## [DATA SECTION]
----

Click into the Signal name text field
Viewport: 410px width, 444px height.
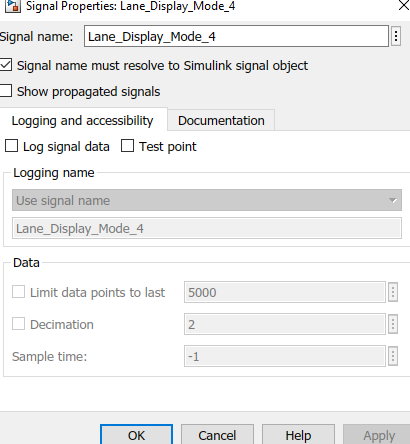[x=236, y=36]
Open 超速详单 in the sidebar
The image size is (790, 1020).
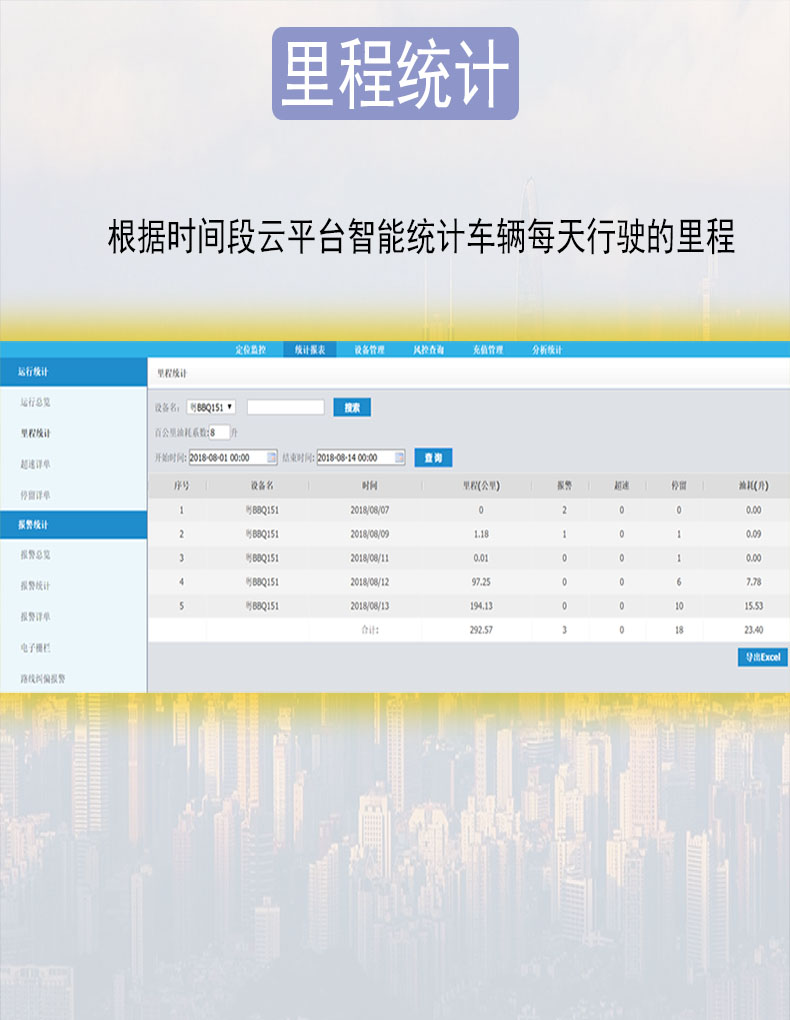35,464
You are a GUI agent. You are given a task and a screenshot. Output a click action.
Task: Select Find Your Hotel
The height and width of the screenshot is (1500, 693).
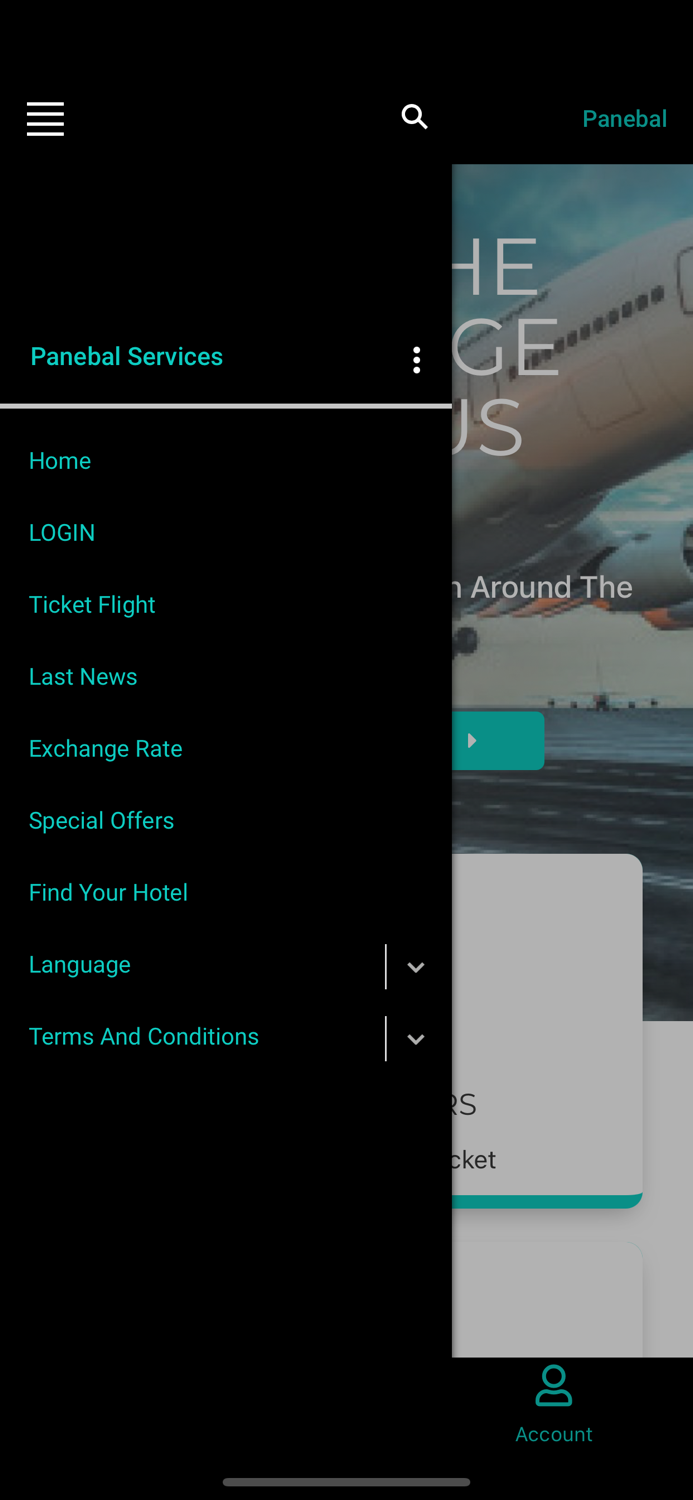tap(108, 893)
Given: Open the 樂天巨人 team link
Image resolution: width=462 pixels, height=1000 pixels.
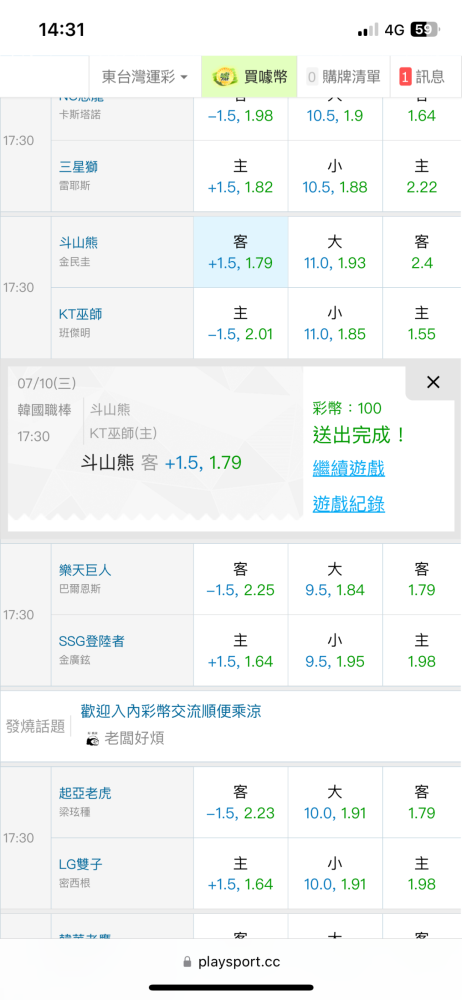Looking at the screenshot, I should coord(85,570).
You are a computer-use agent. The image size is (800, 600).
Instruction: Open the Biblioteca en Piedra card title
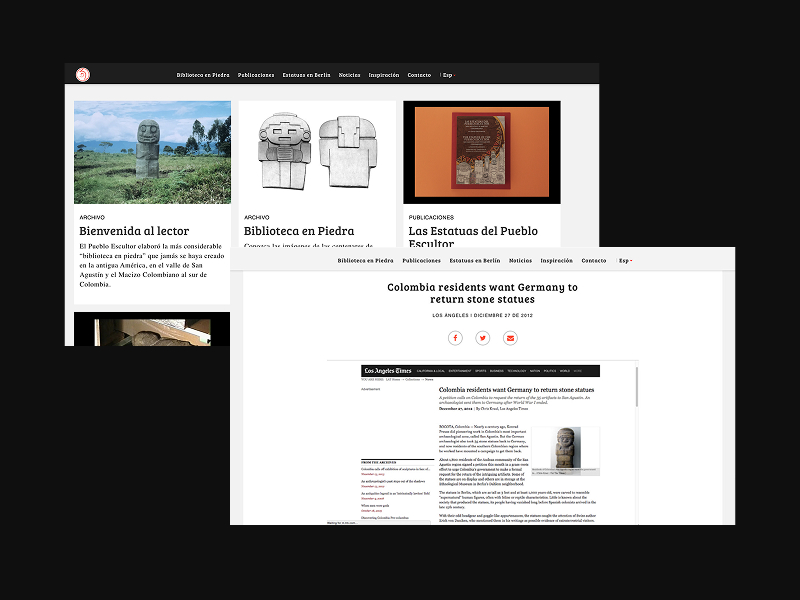(x=299, y=231)
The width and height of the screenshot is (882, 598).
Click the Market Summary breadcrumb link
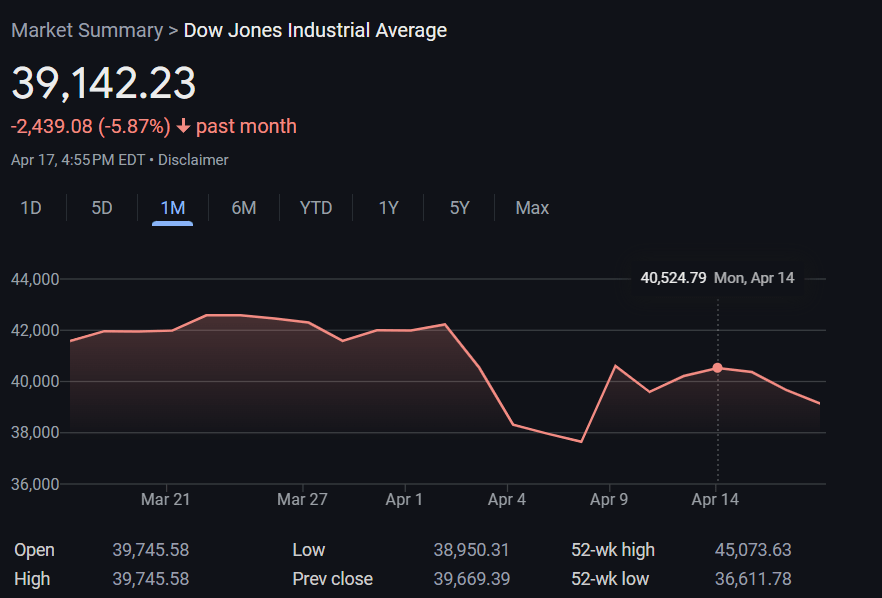tap(86, 30)
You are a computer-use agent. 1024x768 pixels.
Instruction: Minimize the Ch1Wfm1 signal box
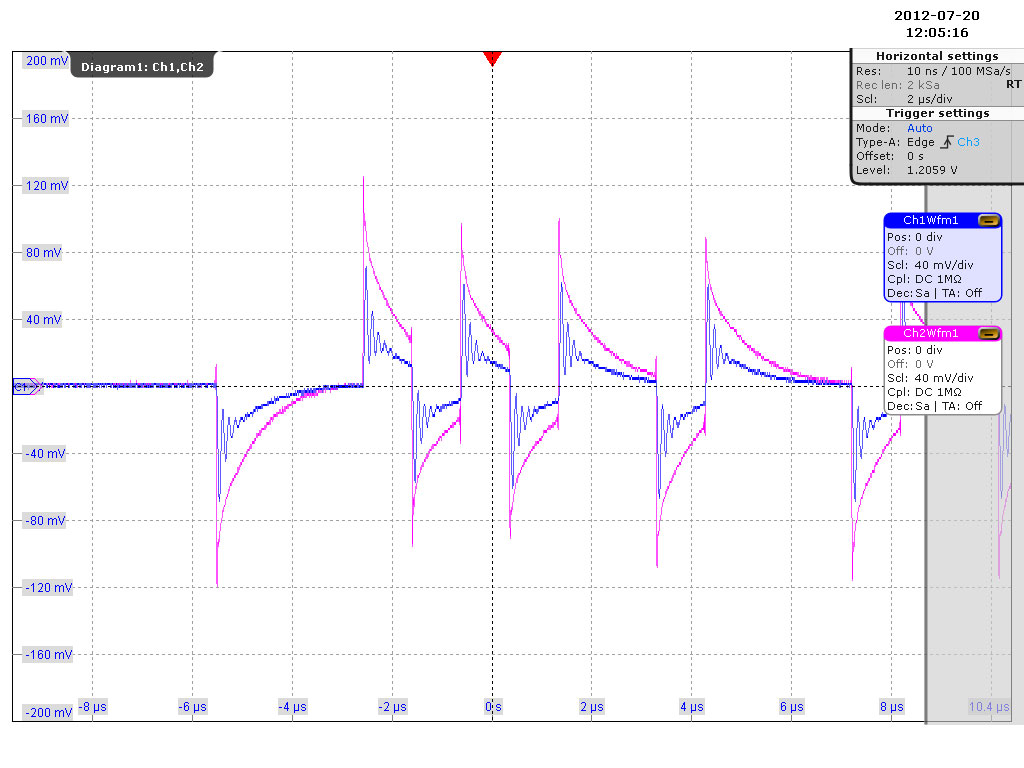988,220
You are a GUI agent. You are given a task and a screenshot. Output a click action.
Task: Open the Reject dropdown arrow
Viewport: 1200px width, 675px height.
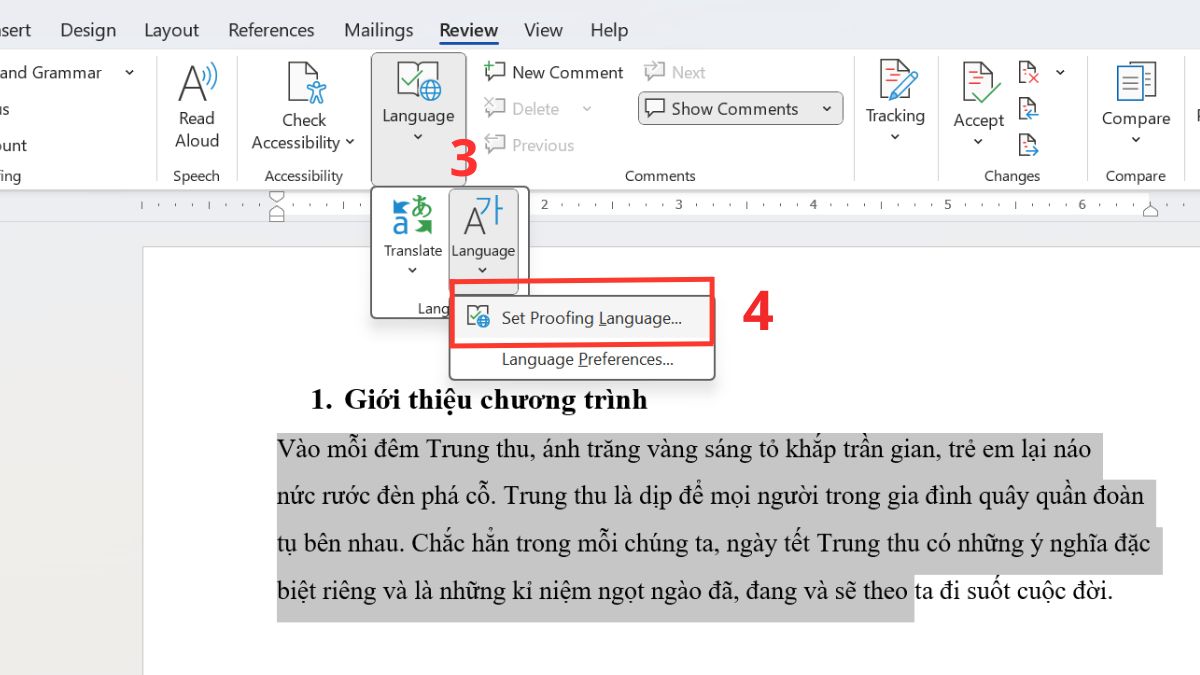1060,73
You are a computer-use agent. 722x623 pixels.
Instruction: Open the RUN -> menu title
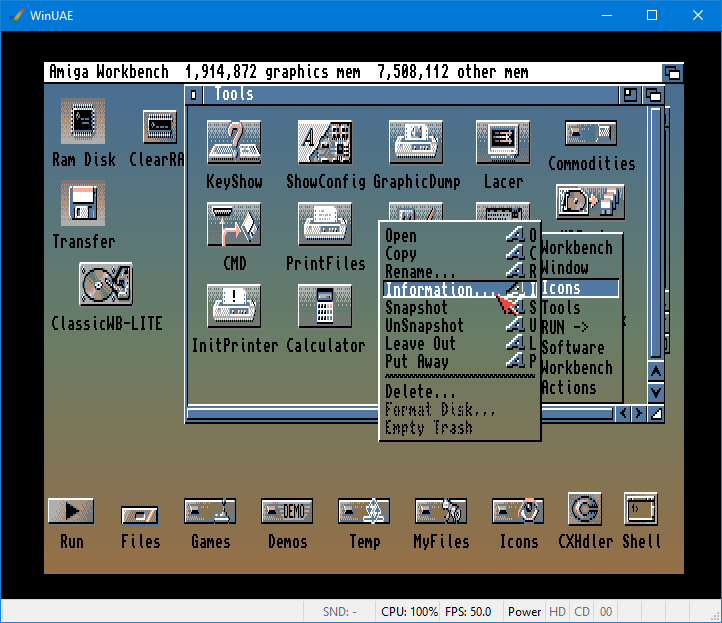(565, 328)
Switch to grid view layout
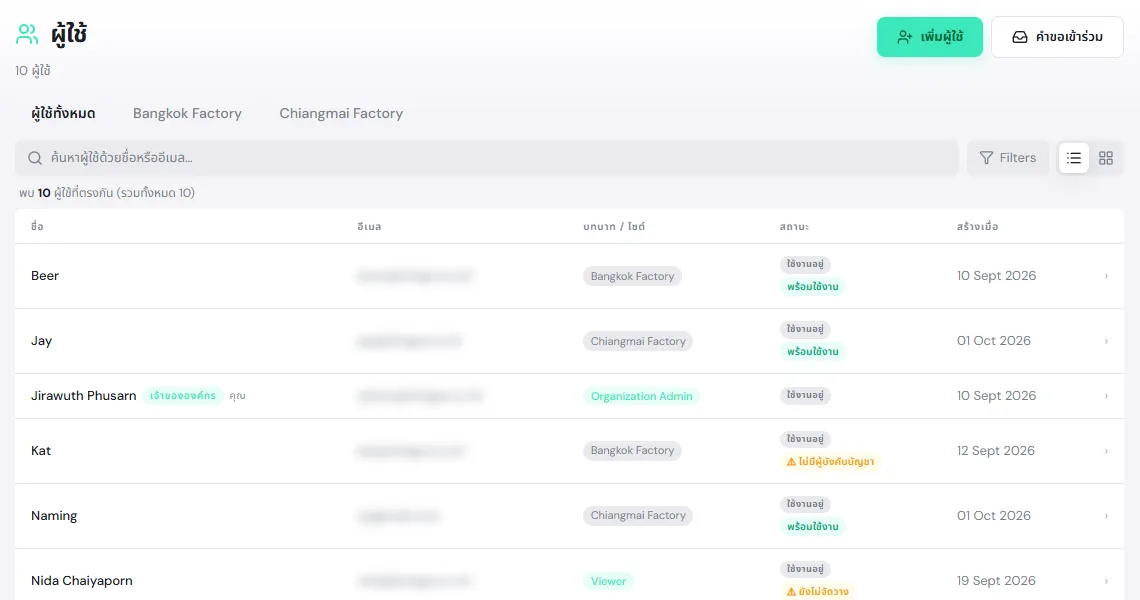 click(x=1106, y=158)
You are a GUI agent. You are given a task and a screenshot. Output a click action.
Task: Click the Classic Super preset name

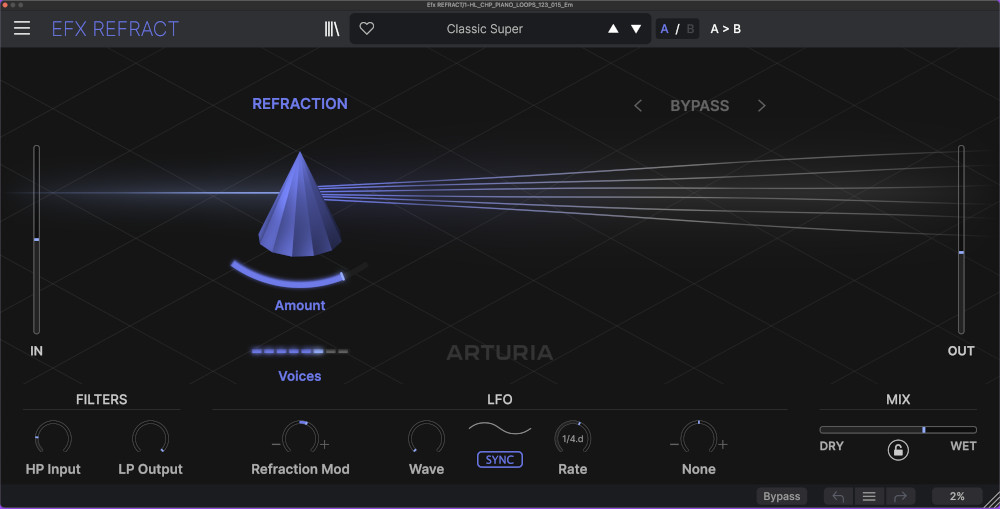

----

## [GOAL OF THE EXERCISE]
Swap "GUI agent" for "desktop agent" everywhere in the lines above, and write out all of the lines again with nothing else changed. Leave out the pictures.

## [THE OUTPUT]
Click into the Signal name text field
Viewport: 410px width, 444px height.
[x=236, y=36]
Open 超速详单 in the sidebar
The image size is (790, 1020).
35,464
You are a desktop agent. You are given a task and a screenshot. Output a click action.
Task: Select Find Your Hotel
The height and width of the screenshot is (1500, 693).
tap(108, 893)
Given: Open the 樂天巨人 team link
Image resolution: width=462 pixels, height=1000 pixels.
Looking at the screenshot, I should coord(85,570).
You are a computer-use agent. The image size is (800, 600).
Instruction: Open the Biblioteca en Piedra card title
(x=299, y=231)
The width and height of the screenshot is (882, 598).
Click the Market Summary breadcrumb link
tap(86, 30)
You are a computer-use agent. 1024x768 pixels.
Instruction: Minimize the Ch1Wfm1 signal box
988,220
You are a desktop agent. You are given a task and a screenshot. Output a click action.
Task: Open the Reject dropdown arrow
Viewport: 1200px width, 675px height.
1060,73
You are a computer-use agent. 722x623 pixels.
Instruction: Open the RUN -> menu title
(565, 328)
Switch to grid view layout
 click(x=1106, y=158)
You are a desktop agent. You are given a task and a screenshot. Output a click action.
Task: Click the Classic Super preset name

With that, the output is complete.